# EXERCISE REQUIREMENTS:
Say how many lines in the records contain the string "heading". Nothing but the number should be given.

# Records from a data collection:
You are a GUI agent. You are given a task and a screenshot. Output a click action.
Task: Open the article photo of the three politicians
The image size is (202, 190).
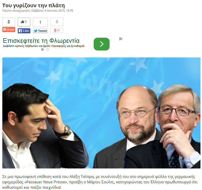[101, 113]
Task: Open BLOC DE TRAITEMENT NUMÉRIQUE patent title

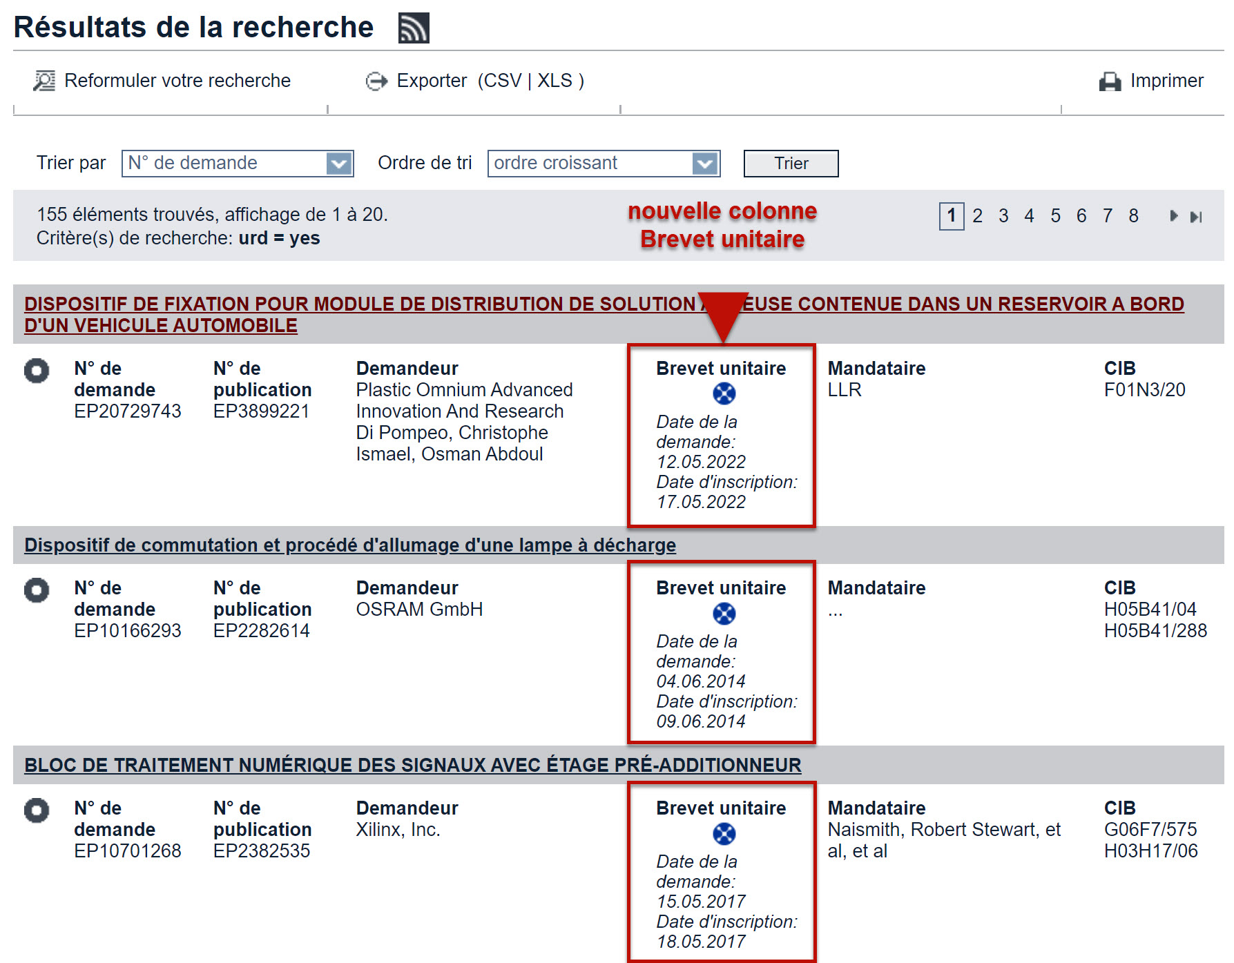Action: coord(412,765)
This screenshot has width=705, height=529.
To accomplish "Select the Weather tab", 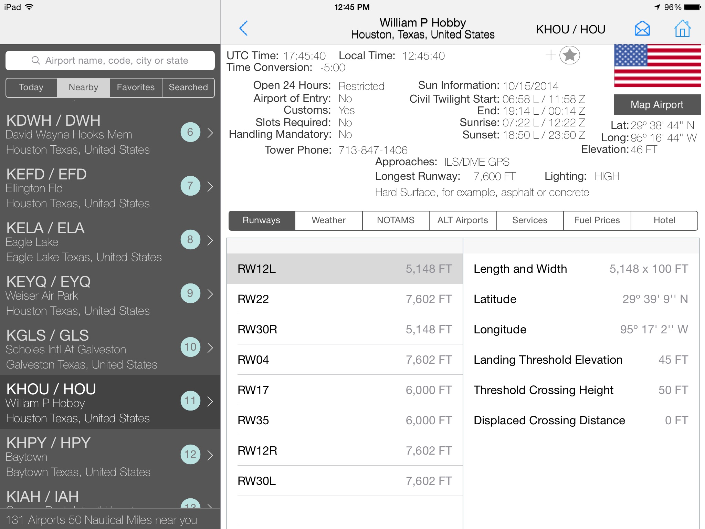I will (x=328, y=219).
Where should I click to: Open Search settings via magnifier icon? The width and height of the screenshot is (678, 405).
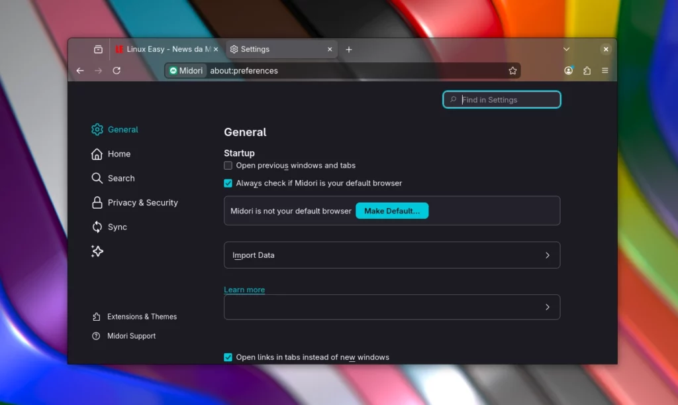97,178
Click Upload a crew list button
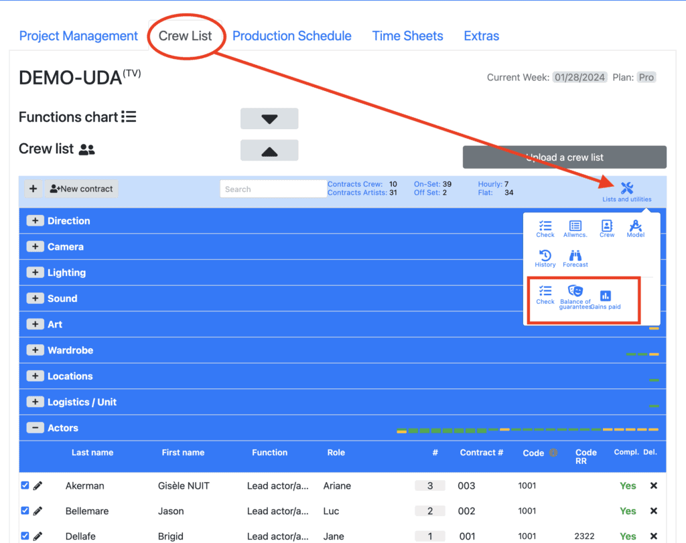The height and width of the screenshot is (543, 686). pyautogui.click(x=564, y=157)
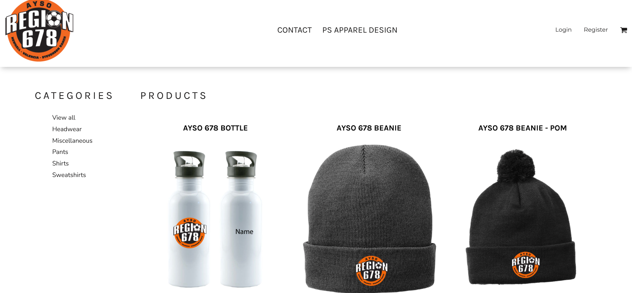Open PS APPAREL DESIGN menu item
Image resolution: width=632 pixels, height=293 pixels.
tap(360, 30)
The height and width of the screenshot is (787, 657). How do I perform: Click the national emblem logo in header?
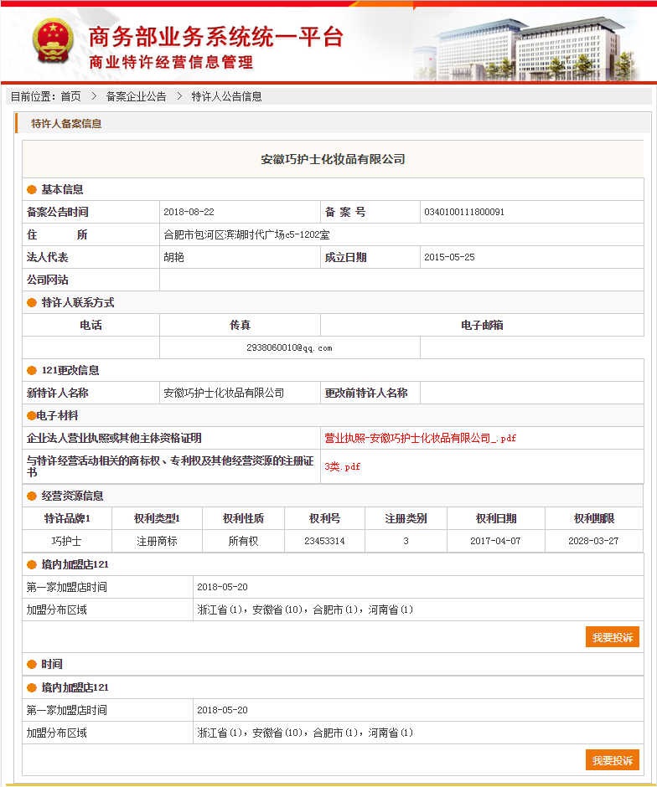(53, 40)
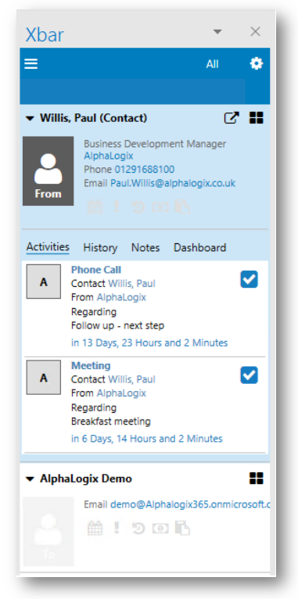Switch to the History tab
Viewport: 298px width, 599px height.
100,248
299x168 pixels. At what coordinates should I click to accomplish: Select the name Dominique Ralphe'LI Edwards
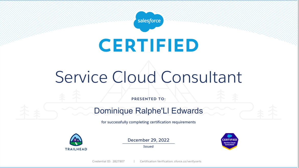(x=148, y=111)
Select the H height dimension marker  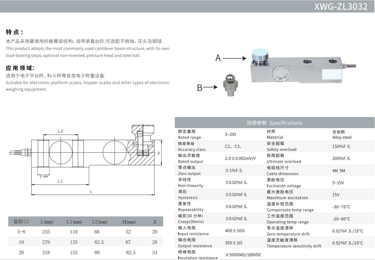[x=159, y=153]
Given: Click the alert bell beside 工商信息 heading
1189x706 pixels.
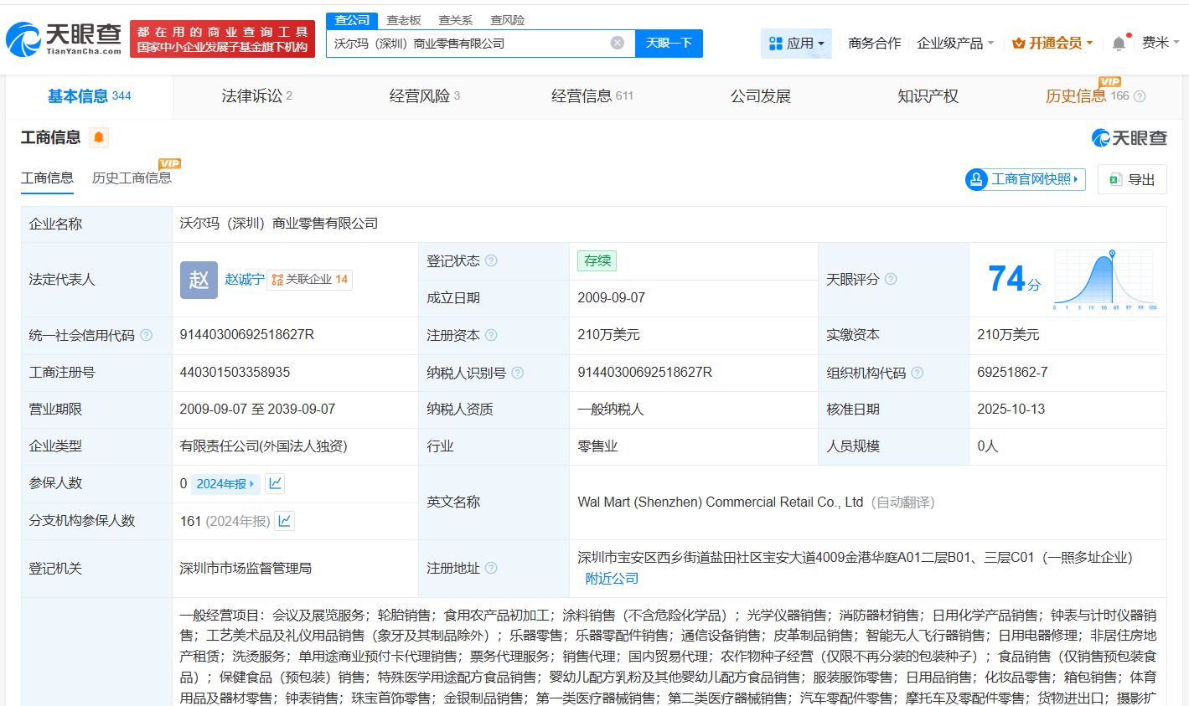Looking at the screenshot, I should pos(99,137).
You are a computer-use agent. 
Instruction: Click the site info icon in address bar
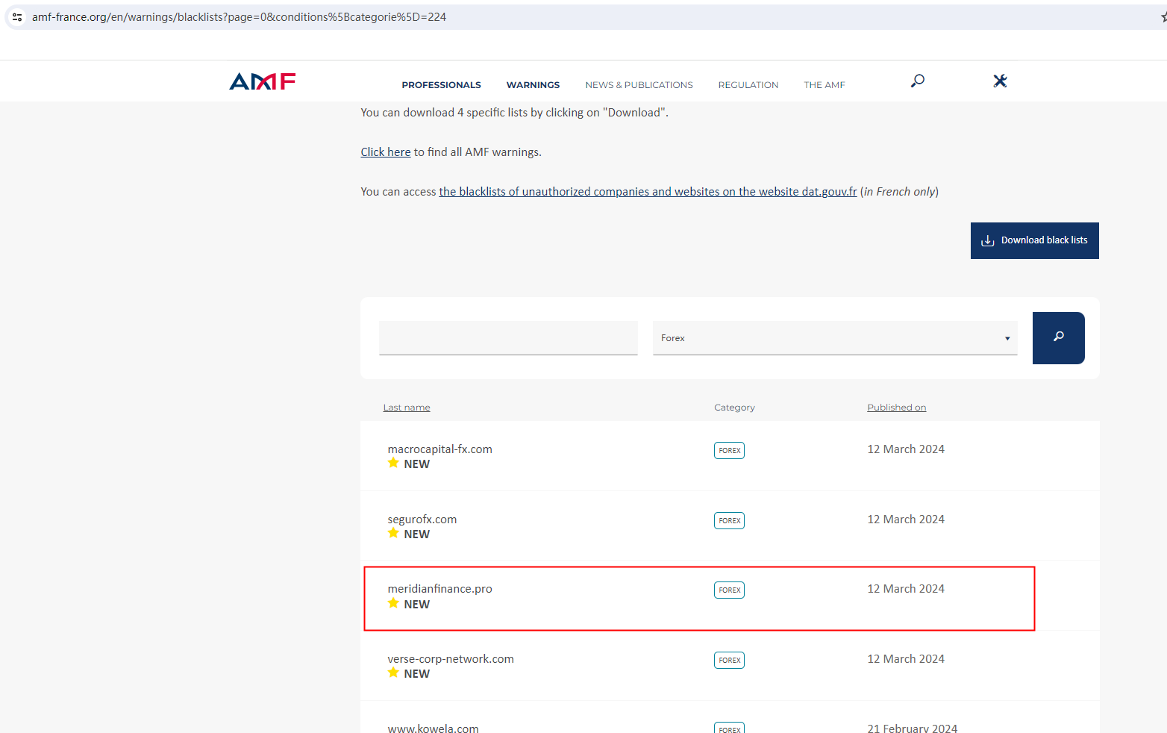click(17, 16)
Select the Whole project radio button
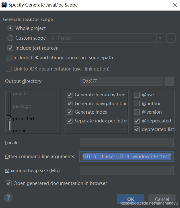This screenshot has height=208, width=180. [x=10, y=28]
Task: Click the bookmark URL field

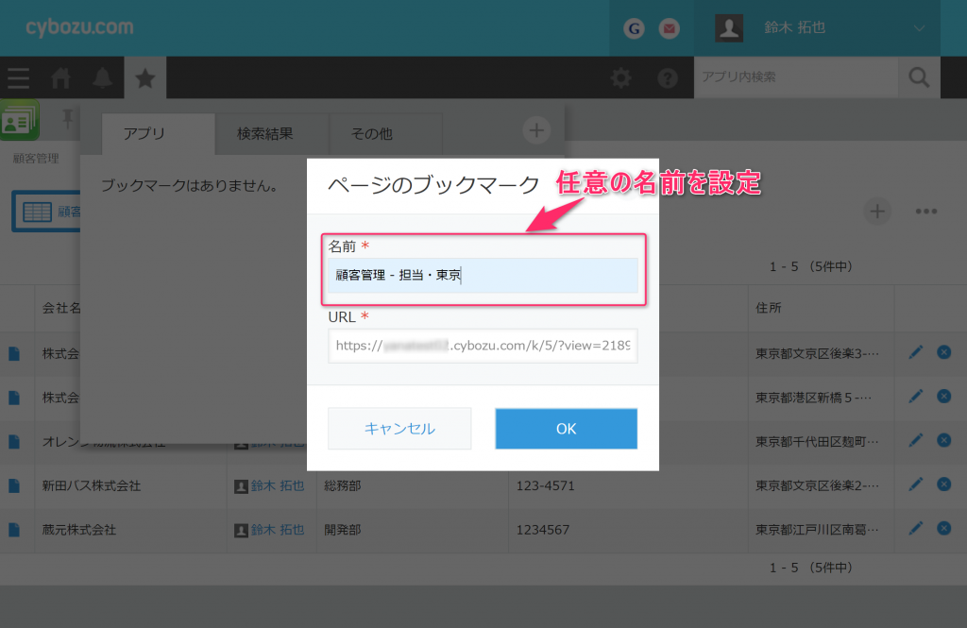Action: click(x=483, y=346)
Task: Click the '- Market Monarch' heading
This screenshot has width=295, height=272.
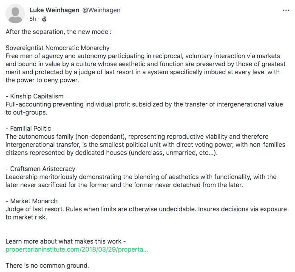Action: click(31, 201)
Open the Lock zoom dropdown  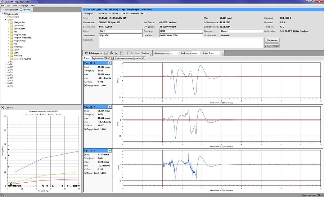coord(197,53)
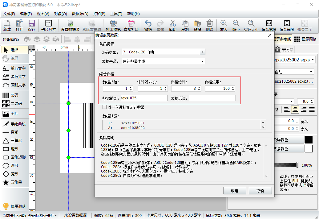Click the 放大 zoom in icon
Image resolution: width=319 pixels, height=220 pixels.
224,26
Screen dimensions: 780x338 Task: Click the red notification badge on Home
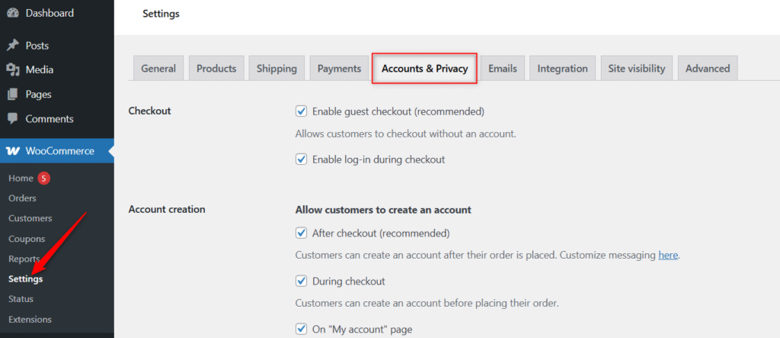44,179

# RESULT OF THIS TASK:
2